**WORK TO COMPLETE**
Rewrite the section of the items that opens with the line containing "Given: Open the Node.js" and closes with the line containing "coord(162,49)" as a numbered list, leaving out blank lines. Include both of those lines and nothing outside that section.

━━━━━ THE INPUT ━━━━━

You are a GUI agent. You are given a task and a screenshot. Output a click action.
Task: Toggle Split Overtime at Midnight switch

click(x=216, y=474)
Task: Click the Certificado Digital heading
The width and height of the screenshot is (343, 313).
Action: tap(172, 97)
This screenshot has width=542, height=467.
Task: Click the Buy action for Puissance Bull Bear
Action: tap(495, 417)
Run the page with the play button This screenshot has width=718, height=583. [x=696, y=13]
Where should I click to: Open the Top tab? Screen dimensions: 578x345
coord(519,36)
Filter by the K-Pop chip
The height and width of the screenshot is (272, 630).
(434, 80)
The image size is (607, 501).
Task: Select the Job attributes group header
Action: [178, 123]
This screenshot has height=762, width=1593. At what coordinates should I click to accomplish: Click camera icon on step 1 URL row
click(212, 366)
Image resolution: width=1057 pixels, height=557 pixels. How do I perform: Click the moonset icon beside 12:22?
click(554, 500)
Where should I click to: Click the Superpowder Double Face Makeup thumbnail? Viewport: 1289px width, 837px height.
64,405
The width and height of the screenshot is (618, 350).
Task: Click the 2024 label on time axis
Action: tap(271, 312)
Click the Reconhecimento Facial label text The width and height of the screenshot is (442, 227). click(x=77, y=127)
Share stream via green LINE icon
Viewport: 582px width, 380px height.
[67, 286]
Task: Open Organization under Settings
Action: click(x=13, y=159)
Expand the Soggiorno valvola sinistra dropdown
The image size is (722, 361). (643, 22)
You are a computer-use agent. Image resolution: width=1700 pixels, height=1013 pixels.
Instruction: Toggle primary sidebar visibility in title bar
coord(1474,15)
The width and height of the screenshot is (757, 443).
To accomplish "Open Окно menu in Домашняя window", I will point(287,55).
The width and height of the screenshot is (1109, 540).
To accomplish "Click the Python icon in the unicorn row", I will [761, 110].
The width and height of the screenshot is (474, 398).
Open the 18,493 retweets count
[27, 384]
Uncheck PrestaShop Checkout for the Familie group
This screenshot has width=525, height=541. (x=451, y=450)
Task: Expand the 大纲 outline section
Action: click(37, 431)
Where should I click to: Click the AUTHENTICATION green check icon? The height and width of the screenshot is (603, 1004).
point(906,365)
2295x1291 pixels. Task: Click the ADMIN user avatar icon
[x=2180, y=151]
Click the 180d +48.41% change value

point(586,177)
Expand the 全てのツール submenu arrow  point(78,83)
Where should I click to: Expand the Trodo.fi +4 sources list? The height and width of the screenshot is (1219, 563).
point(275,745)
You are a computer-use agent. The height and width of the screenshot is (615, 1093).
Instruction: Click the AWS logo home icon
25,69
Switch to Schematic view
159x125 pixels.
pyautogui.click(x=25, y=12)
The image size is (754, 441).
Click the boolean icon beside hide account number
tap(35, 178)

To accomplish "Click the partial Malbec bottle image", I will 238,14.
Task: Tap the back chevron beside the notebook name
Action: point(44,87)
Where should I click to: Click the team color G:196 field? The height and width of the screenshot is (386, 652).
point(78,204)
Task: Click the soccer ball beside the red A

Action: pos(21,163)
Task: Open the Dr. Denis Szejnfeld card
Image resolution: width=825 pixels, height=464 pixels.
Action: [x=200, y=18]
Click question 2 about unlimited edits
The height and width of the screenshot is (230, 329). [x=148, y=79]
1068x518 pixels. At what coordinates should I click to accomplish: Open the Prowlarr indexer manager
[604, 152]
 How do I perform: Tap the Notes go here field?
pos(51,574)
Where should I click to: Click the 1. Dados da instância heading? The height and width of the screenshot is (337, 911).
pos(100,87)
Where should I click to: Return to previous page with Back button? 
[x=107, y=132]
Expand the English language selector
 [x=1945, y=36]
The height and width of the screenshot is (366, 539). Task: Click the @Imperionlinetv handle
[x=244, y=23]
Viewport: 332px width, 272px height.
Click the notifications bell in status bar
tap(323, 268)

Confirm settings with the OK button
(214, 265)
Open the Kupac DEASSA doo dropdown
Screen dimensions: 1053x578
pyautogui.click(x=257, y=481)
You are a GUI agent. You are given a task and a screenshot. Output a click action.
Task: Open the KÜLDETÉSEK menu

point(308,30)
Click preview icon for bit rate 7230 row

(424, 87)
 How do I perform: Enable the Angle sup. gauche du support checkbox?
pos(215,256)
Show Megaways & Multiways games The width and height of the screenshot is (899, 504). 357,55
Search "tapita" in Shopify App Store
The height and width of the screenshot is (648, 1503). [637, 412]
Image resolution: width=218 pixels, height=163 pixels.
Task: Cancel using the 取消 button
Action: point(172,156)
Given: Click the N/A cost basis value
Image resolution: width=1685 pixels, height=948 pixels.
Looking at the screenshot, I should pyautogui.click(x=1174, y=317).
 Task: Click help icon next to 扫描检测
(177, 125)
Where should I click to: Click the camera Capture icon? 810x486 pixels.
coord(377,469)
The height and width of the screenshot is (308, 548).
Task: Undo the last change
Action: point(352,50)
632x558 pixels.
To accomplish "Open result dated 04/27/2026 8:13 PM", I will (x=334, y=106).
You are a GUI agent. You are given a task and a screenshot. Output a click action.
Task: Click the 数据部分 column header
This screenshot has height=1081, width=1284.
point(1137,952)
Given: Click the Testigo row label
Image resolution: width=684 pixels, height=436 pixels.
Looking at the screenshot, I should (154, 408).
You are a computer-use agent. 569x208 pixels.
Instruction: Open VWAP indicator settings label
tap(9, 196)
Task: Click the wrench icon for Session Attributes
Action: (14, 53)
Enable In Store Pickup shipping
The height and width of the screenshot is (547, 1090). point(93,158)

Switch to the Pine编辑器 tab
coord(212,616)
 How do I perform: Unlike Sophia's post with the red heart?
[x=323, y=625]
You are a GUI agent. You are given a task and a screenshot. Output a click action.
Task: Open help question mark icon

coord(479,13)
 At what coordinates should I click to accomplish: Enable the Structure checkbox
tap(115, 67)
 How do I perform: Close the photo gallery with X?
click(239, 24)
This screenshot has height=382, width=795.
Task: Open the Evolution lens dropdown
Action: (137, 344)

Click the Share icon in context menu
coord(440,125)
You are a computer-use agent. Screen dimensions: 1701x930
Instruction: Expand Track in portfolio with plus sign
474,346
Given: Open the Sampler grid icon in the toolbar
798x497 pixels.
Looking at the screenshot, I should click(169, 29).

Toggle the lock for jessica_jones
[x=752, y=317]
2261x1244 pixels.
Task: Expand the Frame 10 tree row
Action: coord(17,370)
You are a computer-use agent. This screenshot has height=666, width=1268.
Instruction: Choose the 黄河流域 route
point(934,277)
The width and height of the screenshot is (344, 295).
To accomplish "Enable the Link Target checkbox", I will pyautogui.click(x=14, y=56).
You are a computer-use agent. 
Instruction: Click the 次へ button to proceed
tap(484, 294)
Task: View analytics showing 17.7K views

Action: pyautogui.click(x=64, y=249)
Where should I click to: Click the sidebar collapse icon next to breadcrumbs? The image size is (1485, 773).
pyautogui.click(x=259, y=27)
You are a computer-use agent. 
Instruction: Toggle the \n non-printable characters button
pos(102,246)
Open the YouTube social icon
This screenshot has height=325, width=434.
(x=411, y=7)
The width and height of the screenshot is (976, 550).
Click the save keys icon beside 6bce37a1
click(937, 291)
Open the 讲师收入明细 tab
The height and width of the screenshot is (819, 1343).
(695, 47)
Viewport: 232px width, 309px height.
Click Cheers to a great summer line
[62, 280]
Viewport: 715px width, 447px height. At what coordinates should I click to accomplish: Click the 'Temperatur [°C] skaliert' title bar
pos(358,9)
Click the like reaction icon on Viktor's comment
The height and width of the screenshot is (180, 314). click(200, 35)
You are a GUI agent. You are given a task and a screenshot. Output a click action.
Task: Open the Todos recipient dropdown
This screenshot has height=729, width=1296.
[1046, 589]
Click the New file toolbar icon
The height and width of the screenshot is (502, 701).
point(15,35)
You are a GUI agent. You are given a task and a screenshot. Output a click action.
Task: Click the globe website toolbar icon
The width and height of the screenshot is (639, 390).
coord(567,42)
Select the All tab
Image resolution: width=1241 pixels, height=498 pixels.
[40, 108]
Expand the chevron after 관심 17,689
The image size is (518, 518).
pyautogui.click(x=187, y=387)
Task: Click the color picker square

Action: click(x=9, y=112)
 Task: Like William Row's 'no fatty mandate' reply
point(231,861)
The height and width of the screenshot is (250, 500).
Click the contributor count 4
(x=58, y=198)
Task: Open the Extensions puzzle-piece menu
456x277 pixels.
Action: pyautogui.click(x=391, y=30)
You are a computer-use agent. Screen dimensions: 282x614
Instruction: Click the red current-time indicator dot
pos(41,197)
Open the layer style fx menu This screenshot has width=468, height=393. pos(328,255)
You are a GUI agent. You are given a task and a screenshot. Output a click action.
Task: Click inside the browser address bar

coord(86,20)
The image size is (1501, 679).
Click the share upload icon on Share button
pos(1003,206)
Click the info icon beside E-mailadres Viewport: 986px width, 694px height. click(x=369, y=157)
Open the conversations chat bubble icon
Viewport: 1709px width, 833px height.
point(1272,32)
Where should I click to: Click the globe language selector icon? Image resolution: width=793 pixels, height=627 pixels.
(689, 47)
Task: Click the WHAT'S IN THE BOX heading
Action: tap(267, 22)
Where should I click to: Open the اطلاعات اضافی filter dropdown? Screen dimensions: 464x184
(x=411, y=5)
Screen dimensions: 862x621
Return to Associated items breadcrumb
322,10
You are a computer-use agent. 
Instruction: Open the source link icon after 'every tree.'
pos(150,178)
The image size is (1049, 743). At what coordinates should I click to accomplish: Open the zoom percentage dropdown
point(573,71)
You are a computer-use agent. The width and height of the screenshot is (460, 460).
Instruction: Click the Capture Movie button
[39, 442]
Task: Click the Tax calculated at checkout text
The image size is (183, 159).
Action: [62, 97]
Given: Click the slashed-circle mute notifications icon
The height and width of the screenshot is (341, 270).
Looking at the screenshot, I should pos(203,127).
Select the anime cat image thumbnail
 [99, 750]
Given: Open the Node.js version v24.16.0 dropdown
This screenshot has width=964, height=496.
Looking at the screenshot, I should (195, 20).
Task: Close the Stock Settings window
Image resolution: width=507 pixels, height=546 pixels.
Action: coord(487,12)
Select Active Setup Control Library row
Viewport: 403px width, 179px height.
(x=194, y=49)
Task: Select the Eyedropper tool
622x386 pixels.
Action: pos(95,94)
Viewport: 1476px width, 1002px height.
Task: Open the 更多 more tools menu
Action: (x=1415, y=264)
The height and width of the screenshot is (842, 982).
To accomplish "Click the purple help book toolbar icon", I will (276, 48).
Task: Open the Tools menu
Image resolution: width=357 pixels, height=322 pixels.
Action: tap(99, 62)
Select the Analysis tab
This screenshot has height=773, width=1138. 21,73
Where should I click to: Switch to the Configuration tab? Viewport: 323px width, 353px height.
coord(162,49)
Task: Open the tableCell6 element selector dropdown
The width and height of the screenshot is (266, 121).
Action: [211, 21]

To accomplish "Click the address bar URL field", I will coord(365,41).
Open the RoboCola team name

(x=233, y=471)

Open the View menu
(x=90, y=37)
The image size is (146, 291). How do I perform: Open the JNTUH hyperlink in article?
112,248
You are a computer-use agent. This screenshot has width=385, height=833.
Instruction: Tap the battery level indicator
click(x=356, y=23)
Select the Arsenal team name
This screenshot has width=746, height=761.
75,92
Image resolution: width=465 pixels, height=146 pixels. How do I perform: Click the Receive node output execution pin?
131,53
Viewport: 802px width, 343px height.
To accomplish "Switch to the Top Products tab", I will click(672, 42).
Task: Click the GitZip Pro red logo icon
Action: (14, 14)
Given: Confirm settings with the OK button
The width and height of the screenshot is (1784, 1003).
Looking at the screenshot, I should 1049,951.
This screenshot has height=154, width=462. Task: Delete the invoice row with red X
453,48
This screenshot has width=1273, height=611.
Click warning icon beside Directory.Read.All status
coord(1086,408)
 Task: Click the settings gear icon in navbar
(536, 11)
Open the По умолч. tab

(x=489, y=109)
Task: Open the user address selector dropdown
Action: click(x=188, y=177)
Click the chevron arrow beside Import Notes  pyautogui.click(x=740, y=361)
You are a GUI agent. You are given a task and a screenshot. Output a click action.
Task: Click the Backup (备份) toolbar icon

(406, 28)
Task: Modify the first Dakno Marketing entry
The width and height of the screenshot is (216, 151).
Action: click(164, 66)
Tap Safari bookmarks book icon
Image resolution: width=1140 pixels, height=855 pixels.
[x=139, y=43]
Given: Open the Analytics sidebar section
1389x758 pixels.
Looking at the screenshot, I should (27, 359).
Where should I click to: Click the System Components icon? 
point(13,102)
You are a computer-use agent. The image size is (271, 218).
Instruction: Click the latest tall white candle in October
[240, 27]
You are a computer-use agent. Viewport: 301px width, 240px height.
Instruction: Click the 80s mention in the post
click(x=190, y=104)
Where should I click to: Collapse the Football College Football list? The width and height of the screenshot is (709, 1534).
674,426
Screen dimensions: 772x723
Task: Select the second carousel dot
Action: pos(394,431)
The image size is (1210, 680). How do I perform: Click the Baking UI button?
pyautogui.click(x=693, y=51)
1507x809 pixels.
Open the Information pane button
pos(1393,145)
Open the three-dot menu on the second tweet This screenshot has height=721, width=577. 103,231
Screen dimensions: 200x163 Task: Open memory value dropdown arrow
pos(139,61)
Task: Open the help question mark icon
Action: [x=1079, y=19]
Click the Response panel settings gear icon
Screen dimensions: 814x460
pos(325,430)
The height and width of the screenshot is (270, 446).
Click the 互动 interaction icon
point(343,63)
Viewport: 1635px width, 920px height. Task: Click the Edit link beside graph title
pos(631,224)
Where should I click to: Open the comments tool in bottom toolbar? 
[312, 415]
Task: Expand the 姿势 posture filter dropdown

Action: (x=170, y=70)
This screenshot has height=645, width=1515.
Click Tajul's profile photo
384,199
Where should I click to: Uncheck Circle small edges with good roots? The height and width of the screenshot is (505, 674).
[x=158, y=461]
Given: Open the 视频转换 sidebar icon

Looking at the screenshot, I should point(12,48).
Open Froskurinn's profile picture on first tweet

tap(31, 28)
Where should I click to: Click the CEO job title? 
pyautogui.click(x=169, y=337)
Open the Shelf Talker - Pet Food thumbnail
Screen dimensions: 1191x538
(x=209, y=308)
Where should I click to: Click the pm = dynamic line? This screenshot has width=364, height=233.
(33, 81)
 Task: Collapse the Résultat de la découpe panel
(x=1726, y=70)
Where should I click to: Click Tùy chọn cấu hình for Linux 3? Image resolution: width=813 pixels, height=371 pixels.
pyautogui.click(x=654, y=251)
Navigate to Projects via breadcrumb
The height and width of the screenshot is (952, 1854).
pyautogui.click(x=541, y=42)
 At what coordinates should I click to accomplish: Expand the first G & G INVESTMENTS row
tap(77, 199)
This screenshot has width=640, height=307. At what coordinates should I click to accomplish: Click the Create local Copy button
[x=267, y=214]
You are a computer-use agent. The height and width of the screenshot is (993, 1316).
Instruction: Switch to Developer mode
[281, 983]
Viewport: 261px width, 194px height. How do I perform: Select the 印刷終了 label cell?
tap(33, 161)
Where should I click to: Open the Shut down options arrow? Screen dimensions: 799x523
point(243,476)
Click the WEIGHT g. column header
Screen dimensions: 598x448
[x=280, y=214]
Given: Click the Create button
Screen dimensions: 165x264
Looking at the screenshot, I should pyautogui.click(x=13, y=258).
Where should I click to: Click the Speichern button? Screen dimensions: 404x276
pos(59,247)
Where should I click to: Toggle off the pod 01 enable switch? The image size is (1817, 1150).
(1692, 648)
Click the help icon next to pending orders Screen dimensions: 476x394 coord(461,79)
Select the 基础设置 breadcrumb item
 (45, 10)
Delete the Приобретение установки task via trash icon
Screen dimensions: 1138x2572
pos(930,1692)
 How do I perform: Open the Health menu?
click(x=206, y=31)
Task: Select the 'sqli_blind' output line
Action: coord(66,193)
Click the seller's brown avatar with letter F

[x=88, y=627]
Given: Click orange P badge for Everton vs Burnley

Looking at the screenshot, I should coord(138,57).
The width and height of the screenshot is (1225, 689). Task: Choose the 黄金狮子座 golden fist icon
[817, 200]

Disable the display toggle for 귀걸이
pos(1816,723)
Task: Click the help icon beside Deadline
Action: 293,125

━━━━━

**RESPONSE**
1. Given: Open the Node.js version v24.16.0 dropdown
2. This screenshot has width=964, height=496.
3. Looking at the screenshot, I should (195, 20).
4. Task: Close the Stock Settings window
5. Image resolution: width=507 pixels, height=546 pixels.
6. Action: coord(487,12)
7. Select Active Setup Control Library row
8. Viewport: 403px width, 179px height.
9. (x=194, y=49)
10. Task: Select the Eyedropper tool
11. 622x386 pixels.
12. Action: pos(95,94)
13. Viewport: 1476px width, 1002px height.
14. Task: Open the 更多 more tools menu
15. Action: (x=1415, y=264)
16. The height and width of the screenshot is (842, 982).
17. To accomplish "Click the purple help book toolbar icon", I will (276, 48).
18. Task: Open the Tools menu
19. Image resolution: width=357 pixels, height=322 pixels.
20. Action: tap(99, 62)
21. Select the Analysis tab
22. This screenshot has height=773, width=1138. 21,73
23. Where should I click to: Switch to the Configuration tab? Viewport: 323px width, 353px height.
24. coord(162,49)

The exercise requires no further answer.